------ Data to use
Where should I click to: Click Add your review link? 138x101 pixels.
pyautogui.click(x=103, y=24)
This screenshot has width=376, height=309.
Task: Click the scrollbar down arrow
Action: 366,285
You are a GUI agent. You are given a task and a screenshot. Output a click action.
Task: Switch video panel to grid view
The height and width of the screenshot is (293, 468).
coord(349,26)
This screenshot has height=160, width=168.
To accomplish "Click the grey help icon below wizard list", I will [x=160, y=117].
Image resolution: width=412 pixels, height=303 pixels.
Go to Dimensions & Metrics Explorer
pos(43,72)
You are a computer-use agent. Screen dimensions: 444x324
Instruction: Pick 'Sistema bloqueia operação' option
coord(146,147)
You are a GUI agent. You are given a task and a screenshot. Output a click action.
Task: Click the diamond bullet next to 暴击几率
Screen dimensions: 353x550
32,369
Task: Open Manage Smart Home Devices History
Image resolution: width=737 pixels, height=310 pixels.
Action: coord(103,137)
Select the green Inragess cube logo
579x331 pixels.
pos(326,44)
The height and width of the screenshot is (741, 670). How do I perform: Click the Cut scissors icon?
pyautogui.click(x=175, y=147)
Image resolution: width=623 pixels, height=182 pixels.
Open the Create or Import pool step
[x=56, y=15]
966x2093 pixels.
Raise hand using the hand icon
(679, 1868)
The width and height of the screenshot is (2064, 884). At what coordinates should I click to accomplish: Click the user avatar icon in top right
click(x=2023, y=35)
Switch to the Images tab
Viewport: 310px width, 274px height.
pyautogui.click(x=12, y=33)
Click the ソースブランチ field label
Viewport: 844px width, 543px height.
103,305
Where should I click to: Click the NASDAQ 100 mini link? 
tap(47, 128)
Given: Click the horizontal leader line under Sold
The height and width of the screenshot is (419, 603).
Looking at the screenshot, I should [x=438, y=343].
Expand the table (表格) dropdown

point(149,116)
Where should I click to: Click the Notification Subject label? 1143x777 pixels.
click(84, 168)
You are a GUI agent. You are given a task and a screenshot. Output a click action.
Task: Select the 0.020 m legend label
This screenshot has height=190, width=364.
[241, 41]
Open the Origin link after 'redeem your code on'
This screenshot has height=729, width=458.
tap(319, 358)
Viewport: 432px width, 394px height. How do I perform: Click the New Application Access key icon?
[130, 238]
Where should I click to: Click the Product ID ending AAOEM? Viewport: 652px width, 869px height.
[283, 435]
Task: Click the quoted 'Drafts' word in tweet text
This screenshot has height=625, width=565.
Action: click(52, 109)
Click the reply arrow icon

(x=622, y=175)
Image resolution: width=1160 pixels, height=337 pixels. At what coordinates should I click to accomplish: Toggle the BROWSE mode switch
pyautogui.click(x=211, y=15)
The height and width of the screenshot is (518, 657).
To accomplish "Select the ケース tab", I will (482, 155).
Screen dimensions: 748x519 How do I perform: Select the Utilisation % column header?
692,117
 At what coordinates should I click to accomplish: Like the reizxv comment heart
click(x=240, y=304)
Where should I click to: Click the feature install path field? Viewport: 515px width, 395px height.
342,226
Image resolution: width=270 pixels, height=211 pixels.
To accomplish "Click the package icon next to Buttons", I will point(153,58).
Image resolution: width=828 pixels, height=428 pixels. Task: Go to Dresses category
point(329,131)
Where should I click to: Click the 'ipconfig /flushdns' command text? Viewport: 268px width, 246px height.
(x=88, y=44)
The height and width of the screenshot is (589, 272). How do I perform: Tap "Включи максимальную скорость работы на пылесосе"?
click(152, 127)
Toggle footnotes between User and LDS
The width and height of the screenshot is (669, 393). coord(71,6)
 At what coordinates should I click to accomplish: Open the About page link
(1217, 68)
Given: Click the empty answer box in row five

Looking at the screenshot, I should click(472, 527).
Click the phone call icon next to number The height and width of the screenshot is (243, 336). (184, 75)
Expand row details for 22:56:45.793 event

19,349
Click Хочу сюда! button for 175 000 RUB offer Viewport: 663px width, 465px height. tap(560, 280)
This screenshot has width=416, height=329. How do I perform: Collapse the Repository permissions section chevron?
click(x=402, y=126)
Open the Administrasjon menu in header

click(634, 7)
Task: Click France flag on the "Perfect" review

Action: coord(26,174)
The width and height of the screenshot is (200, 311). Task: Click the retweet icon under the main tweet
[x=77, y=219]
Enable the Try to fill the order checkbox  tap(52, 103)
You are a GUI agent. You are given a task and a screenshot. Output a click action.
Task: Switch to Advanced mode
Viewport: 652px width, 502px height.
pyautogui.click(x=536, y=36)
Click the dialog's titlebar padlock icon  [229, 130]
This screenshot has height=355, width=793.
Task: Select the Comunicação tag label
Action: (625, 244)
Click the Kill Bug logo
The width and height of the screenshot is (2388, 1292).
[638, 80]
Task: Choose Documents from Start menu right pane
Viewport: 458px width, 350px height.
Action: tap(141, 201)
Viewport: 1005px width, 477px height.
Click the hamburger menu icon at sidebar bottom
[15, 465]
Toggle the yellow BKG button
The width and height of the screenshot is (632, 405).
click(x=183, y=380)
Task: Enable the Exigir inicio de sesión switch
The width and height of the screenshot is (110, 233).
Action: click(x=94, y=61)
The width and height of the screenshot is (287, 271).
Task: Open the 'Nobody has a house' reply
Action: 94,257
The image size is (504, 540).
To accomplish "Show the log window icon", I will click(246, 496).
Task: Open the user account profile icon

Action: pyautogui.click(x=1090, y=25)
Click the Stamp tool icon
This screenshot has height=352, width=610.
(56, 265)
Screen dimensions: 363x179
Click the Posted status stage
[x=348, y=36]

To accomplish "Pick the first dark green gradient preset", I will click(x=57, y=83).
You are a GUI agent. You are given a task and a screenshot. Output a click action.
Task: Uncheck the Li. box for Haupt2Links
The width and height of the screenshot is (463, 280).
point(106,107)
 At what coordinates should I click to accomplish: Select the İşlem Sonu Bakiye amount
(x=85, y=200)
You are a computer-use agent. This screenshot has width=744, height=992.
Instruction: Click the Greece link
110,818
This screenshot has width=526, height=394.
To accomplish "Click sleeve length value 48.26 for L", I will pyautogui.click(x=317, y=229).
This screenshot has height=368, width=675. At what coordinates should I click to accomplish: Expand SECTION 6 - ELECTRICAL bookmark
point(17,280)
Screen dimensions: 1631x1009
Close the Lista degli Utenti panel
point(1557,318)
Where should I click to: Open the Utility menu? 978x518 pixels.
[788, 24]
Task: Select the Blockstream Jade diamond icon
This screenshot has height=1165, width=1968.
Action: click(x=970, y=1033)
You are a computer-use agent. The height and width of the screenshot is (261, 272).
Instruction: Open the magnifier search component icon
------------
What is needed is an exact, complete copy of the entries above.

Where should I click to: Click Add your review link? 138x101 pixels.
pyautogui.click(x=103, y=24)
This screenshot has width=376, height=309.
Task: Click the scrollbar down arrow
Action: 366,285
You are a GUI agent. You are given a task and a screenshot. Output a click action.
Task: Switch video panel to grid view
The height and width of the screenshot is (293, 468).
coord(349,26)
This screenshot has height=160, width=168.
To accomplish "Click the grey help icon below wizard list", I will [x=160, y=117].
Image resolution: width=412 pixels, height=303 pixels.
Go to Dimensions & Metrics Explorer
pos(43,72)
You are a computer-use agent. Screen dimensions: 444x324
Instruction: Pick 'Sistema bloqueia operação' option
coord(146,147)
You are a GUI agent. You are given a task and a screenshot. Output a click action.
Task: Click the diamond bullet next to 暴击几率
Screen dimensions: 353x550
32,369
Task: Open Manage Smart Home Devices History
Image resolution: width=737 pixels, height=310 pixels.
Action: coord(103,137)
Select the green Inragess cube logo
579x331 pixels.
pos(326,44)
The height and width of the screenshot is (741, 670). How do I perform: Click the Cut scissors icon?
pyautogui.click(x=175, y=147)
Image resolution: width=623 pixels, height=182 pixels.
Open the Create or Import pool step
[x=56, y=15]
966x2093 pixels.
Raise hand using the hand icon
(679, 1868)
The width and height of the screenshot is (2064, 884). At what coordinates should I click to accomplish: Click the user avatar icon in top right
click(x=2023, y=35)
Switch to the Images tab
Viewport: 310px width, 274px height.
pyautogui.click(x=12, y=33)
Click the ソースブランチ field label
Viewport: 844px width, 543px height.
103,305
Where should I click to: Click the NASDAQ 100 mini link? 
tap(47, 128)
Given: Click the horizontal leader line under Sold
The height and width of the screenshot is (419, 603).
Looking at the screenshot, I should [x=438, y=343].
Expand the table (表格) dropdown

point(149,116)
Where should I click to: Click the Notification Subject label? 1143x777 pixels.
click(84, 168)
You are a GUI agent. You are given a task and a screenshot. Output a click action.
Task: Select the 0.020 m legend label
This screenshot has height=190, width=364.
[241, 41]
Open the Origin link after 'redeem your code on'
This screenshot has height=729, width=458.
tap(319, 358)
Viewport: 432px width, 394px height. How do I perform: Click the New Application Access key icon?
[130, 238]
Where should I click to: Click the Product ID ending AAOEM? Viewport: 652px width, 869px height.
[283, 435]
Task: Click the quoted 'Drafts' word in tweet text
This screenshot has height=625, width=565.
Action: click(52, 109)
Click the reply arrow icon

(x=622, y=175)
Image resolution: width=1160 pixels, height=337 pixels. At what coordinates should I click to accomplish: Toggle the BROWSE mode switch
pyautogui.click(x=211, y=15)
The height and width of the screenshot is (518, 657).
To accomplish "Select the ケース tab", I will (482, 155).
Screen dimensions: 748x519 How do I perform: Select the Utilisation % column header?
692,117
 At what coordinates should I click to accomplish: Like the reizxv comment heart
click(x=240, y=304)
Where should I click to: Click the feature install path field? Viewport: 515px width, 395px height.
342,226
Image resolution: width=270 pixels, height=211 pixels.
To accomplish "Click the package icon next to Buttons", I will point(153,58).
Image resolution: width=828 pixels, height=428 pixels. Task: Go to Dresses category
point(329,131)
Where should I click to: Click the 'ipconfig /flushdns' command text? Viewport: 268px width, 246px height.
(x=88, y=44)
The height and width of the screenshot is (589, 272). How do I perform: Tap "Включи максимальную скорость работы на пылесосе"?
click(152, 127)
Toggle footnotes between User and LDS
The width and height of the screenshot is (669, 393). coord(71,6)
 At what coordinates should I click to accomplish: Open the About page link
(1217, 68)
Given: Click the empty answer box in row five

Looking at the screenshot, I should click(472, 527).
Click the phone call icon next to number The height and width of the screenshot is (243, 336). (184, 75)
Expand row details for 22:56:45.793 event

19,349
Click Хочу сюда! button for 175 000 RUB offer Viewport: 663px width, 465px height. tap(560, 280)
This screenshot has width=416, height=329. How do I perform: Collapse the Repository permissions section chevron?
click(x=402, y=126)
Open the Administrasjon menu in header

click(634, 7)
Task: Click France flag on the "Perfect" review

Action: coord(26,174)
The width and height of the screenshot is (200, 311). Task: Click the retweet icon under the main tweet
[x=77, y=219]
Enable the Try to fill the order checkbox  tap(52, 103)
You are a GUI agent. You are given a task and a screenshot. Output a click action.
Task: Switch to Advanced mode
Viewport: 652px width, 502px height.
pyautogui.click(x=536, y=36)
Click the dialog's titlebar padlock icon  [229, 130]
This screenshot has height=355, width=793.
Task: Select the Comunicação tag label
Action: (625, 244)
Click the Kill Bug logo
The width and height of the screenshot is (2388, 1292).
[638, 80]
Task: Choose Documents from Start menu right pane
Viewport: 458px width, 350px height.
Action: tap(141, 201)
Viewport: 1005px width, 477px height.
Click the hamburger menu icon at sidebar bottom
[15, 465]
Toggle the yellow BKG button
The width and height of the screenshot is (632, 405).
click(x=183, y=380)
Task: Enable the Exigir inicio de sesión switch
The width and height of the screenshot is (110, 233).
Action: click(x=94, y=61)
The width and height of the screenshot is (287, 271).
Task: Open the 'Nobody has a house' reply
Action: 94,257
The image size is (504, 540).
To accomplish "Show the log window icon", I will click(246, 496).
Task: Open the user account profile icon

Action: pyautogui.click(x=1090, y=25)
Click the Stamp tool icon
This screenshot has height=352, width=610.
(56, 265)
Screen dimensions: 363x179
Click the Posted status stage
[x=348, y=36]

To accomplish "Pick the first dark green gradient preset", I will click(x=57, y=83).
You are a GUI agent. You are given a task and a screenshot. Output a click action.
Task: Uncheck the Li. box for Haupt2Links
The width and height of the screenshot is (463, 280).
point(106,107)
 At what coordinates should I click to accomplish: Select the İşlem Sonu Bakiye amount
(x=85, y=200)
You are a computer-use agent. This screenshot has width=744, height=992.
Instruction: Click the Greece link
110,818
This screenshot has width=526, height=394.
To accomplish "Click sleeve length value 48.26 for L", I will pyautogui.click(x=317, y=229).
This screenshot has height=368, width=675. At what coordinates should I click to accomplish: Expand SECTION 6 - ELECTRICAL bookmark
point(17,280)
Screen dimensions: 1631x1009
Close the Lista degli Utenti panel
point(1557,318)
Where should I click to: Open the Utility menu? 978x518 pixels.
[788, 24]
Task: Select the Blockstream Jade diamond icon
This screenshot has height=1165, width=1968.
Action: click(x=970, y=1033)
You are a computer-use agent. The height and width of the screenshot is (261, 272).
Instruction: Open the magnifier search component icon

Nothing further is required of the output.